The collapse of Health Republic Insurance of New York, a non-profit insurance co-op established under Obamacare, can be blamed largely on “an apparent breakdown in state oversight,” concludes a report released today by the Empire Center. The report says the state Department of Financial Services (DFS) should loosen its regulatory control of insurance premiums and refocus on the financial soundness of insurance companies.

Written by longtime Capitol journalist Bill Hammond, the report marks the first independent post-mortem on Health Republic’s failure—which disrupted coverage for 215,000 customers, stuck hospitals and other health providers with hundreds of millions in unpaid claims, and left federal taxpayers with a quarter-billion dollars of uncollectible debt.

The necessity for Health Republic’s state-ordered shutdown “should have been no surprise” to the state Department of Financial Services, the report says, citing the company’s “steep operating losses, mounting debt, unanticipated costs and heavy reliance on a federal risk-management subsidy that failed to materialize.”

“Yet the department did not intervene to order an increase in Health Republic’s premiums, as other states did in similar situations,” the report adds. “To the contrary, DFS repeatedly cut the company’s premiums below what the insurer had requested, aggravating the co-op’s losses.”

The report questions whether the department’s regulatory judgment was “clouded by the political desirability of keeping health insurance prices artificially low in the short term.” There was, it says, “an inherent conflict between the department’s longstanding regulatory role—which is to assure that health plans are financially sound—and rate-setting authority granted by the Legislature in 2010.”
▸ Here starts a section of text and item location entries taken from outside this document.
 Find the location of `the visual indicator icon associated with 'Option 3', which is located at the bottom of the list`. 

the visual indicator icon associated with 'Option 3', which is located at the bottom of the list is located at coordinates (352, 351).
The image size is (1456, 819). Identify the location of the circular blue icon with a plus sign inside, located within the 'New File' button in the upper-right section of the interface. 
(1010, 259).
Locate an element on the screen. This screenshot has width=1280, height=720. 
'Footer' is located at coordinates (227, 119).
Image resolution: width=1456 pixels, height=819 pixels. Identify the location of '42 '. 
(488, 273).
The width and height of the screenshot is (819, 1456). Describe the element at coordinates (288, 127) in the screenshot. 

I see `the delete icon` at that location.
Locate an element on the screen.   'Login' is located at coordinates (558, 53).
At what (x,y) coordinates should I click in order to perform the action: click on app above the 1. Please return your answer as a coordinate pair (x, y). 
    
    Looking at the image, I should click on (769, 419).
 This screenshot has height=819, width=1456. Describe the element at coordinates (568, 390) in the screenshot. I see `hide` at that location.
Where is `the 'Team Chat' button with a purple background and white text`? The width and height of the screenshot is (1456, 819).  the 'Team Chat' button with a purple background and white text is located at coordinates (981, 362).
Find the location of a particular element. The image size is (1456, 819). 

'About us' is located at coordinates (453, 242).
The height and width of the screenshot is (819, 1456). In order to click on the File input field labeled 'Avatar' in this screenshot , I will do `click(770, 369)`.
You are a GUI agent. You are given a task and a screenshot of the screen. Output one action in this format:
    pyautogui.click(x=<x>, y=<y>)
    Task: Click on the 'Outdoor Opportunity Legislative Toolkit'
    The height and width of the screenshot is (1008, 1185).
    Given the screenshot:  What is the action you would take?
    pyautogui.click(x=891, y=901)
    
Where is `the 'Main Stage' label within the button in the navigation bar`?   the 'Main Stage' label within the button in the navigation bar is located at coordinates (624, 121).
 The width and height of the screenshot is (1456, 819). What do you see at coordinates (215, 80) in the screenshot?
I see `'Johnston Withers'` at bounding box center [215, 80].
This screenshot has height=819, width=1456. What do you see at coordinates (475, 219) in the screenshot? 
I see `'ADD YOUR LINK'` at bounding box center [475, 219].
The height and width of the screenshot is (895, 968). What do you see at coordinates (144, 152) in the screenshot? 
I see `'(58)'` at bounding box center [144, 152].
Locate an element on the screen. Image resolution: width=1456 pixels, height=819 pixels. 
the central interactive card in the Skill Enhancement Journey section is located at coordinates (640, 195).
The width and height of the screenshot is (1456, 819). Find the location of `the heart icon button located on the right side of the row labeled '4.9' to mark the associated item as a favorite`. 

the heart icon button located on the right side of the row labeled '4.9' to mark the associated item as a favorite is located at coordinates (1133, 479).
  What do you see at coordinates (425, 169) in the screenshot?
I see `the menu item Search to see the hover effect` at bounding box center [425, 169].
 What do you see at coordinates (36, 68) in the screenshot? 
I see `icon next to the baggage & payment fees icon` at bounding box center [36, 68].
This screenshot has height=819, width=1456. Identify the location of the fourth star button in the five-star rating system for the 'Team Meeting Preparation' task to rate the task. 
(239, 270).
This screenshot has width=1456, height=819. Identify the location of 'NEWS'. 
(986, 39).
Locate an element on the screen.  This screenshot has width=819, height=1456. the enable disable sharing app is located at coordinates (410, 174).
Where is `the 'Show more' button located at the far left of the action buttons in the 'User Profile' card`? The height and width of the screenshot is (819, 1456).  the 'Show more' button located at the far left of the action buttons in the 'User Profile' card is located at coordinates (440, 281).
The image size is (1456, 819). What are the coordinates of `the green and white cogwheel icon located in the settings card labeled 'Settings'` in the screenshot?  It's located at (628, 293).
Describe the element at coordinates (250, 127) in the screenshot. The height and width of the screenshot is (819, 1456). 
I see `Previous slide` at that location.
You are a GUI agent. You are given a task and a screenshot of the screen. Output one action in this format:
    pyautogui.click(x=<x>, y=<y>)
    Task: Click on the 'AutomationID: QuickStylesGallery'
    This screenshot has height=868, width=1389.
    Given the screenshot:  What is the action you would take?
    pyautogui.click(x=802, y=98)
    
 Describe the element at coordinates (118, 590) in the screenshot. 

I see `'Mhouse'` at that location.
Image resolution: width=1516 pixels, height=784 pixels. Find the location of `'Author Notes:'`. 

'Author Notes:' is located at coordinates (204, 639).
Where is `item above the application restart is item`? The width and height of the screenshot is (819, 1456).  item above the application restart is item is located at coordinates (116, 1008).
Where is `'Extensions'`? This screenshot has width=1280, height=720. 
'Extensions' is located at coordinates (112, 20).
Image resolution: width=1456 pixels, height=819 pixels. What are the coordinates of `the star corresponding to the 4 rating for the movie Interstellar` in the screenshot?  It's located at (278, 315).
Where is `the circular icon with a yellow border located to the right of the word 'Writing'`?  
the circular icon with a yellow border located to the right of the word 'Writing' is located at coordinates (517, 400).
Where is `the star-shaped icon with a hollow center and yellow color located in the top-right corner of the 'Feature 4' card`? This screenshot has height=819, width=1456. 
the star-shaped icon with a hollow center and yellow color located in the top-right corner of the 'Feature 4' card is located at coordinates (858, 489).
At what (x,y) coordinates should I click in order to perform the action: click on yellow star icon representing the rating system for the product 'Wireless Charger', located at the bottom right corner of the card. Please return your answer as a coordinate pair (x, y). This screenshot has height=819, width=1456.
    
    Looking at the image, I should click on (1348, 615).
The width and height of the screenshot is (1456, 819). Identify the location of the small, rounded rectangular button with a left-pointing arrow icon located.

The law reinstituting the agency’s power of “prior approval” over premiums for individual and small-group health insurance policies “is having no clear impact on New York’s health insurance costs versus national averages,” the report says. “This suggests that consumers might be better off if DFS kept its entire regulatory focus on the financial health of insurance companies while leaving price-setting to market forces.”

The Empire Center is a non-partisan, non-profit, independent think tank based in Albany.